Dieese divulga destaques das Demonstrações Financeiras do Santander

No 1º trimestre de 2015 o Banco Santander obteve um Lucro Líquido Gerencial de R$ 1,6 bilhão, com crescimento de 14,4% em relação ao mesmo período de 2014. Em relação ao 4º trimestre de 2014 o crescimento foi de 7,3%. O retorno sobre o Patrimônio Líquido médio anualizado (ROE) ficou em 12,8%, com crescimento de 1,6 p.p. em doze meses. O lucro obtido no Brasil representou 21% do lucro global que foi de € 1,7 bilhão (alta de 32% em doze meses).

A Carteira de Crédito Ampliada do banco cresceu 18,0%% em doze meses e atingiu R$ 324,7 bilhões. As operações com pessoas físicas cresceram 5,8% em relação a março de 2014, chegando a R$ 79,8 bilhões. Já as operações com pessoas jurídicas alcançaram R$ 142,1 bilhões, com alta de 28,0%. O segmento de pequenas e médias empresas caiu 0,7%, enquanto o segmento de grandes empresas cresceu 39,5% em comparação a março de 2014. A carteira de "financiamento ao consumo”, que é gerada fora da rede de agências, apresentou queda de 3,3% em 12 meses, totalizando R$ 36,2 milhões.

O Índice de Inadimplência superior a 90 dias apresentou queda de 0,8 p.p em relação ao 1º trimestre de 2014, ficando em 3,0%. Com isso, foram reduzidas as despesas com provisões para créditos de liquidação duvidosa (PDD) em 4,7%, totalizando R$ 2,9 bilhões.

O crescimento das receitas com Títulos e Valores Mobiliários foi diretamente influenciado pelos sucessivos aumentos na taxa Selic, com crescimento expressivo de 59,2%, totalizando R$ 7,0 bilhões.

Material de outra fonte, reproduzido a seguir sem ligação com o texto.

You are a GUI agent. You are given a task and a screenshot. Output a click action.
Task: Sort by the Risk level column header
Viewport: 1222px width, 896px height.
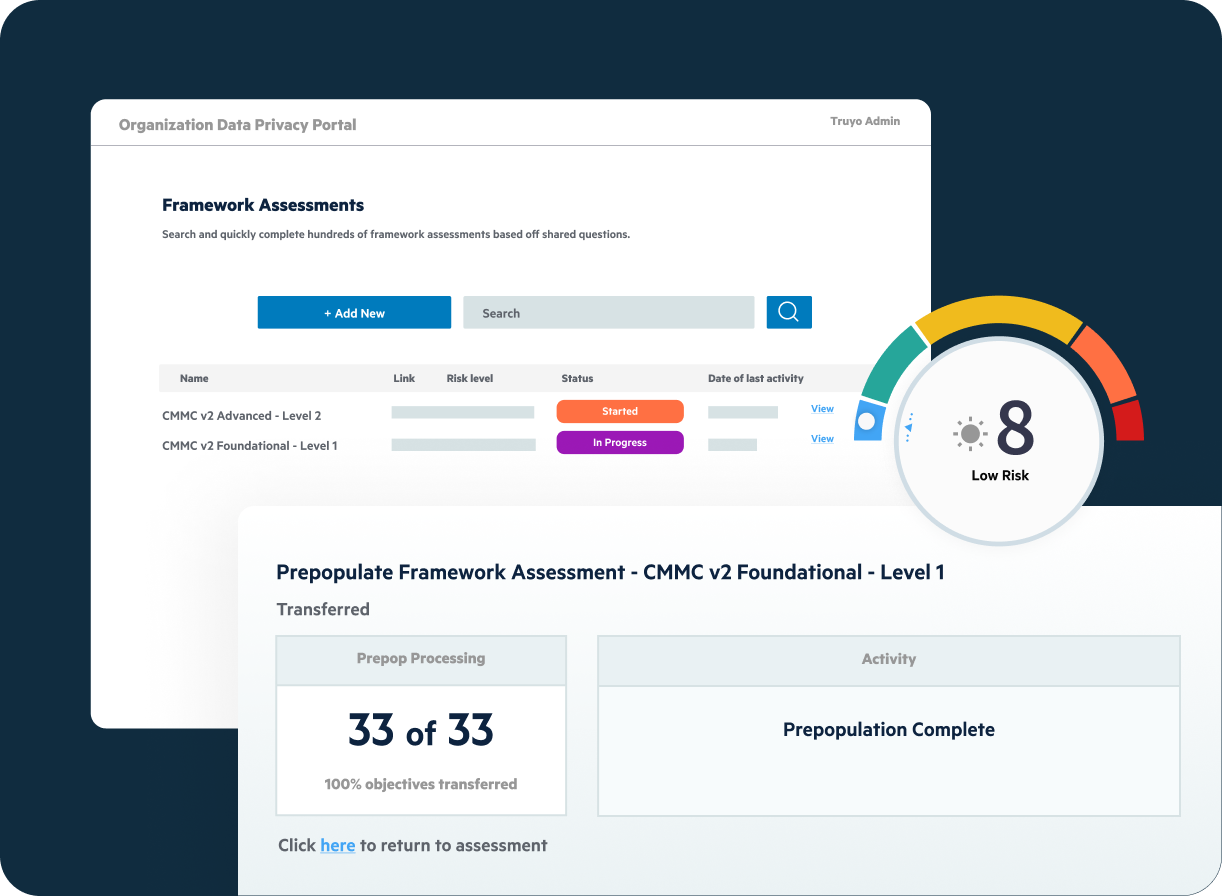[471, 378]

A receita com prestação de serviços mais a renda das tarifas bancárias cresceu 7,4%% em doze meses, totalizando R$ 2,8 bilhões. As despesas de pessoal subiram 5,7%, atingindo R$ 1,9 bilhão. Assim, em março de 2015, a cobertura dessas despesas pelas receitas secundárias do banco foi de 151,96%.

A holding encerrou o 1º trimestre de 2015 com 49.910 empregados, com aumento de 1.259 postos de trabalho em relação ao mesmo período no ano passado. Foram fechadas duas agências e 82 PAB’s no mesmo período. Apesar da redução do número de agências e de PAB’s a carteira de clientes cresceu significativamente (1,3 milhão a mais de clientes em um ano).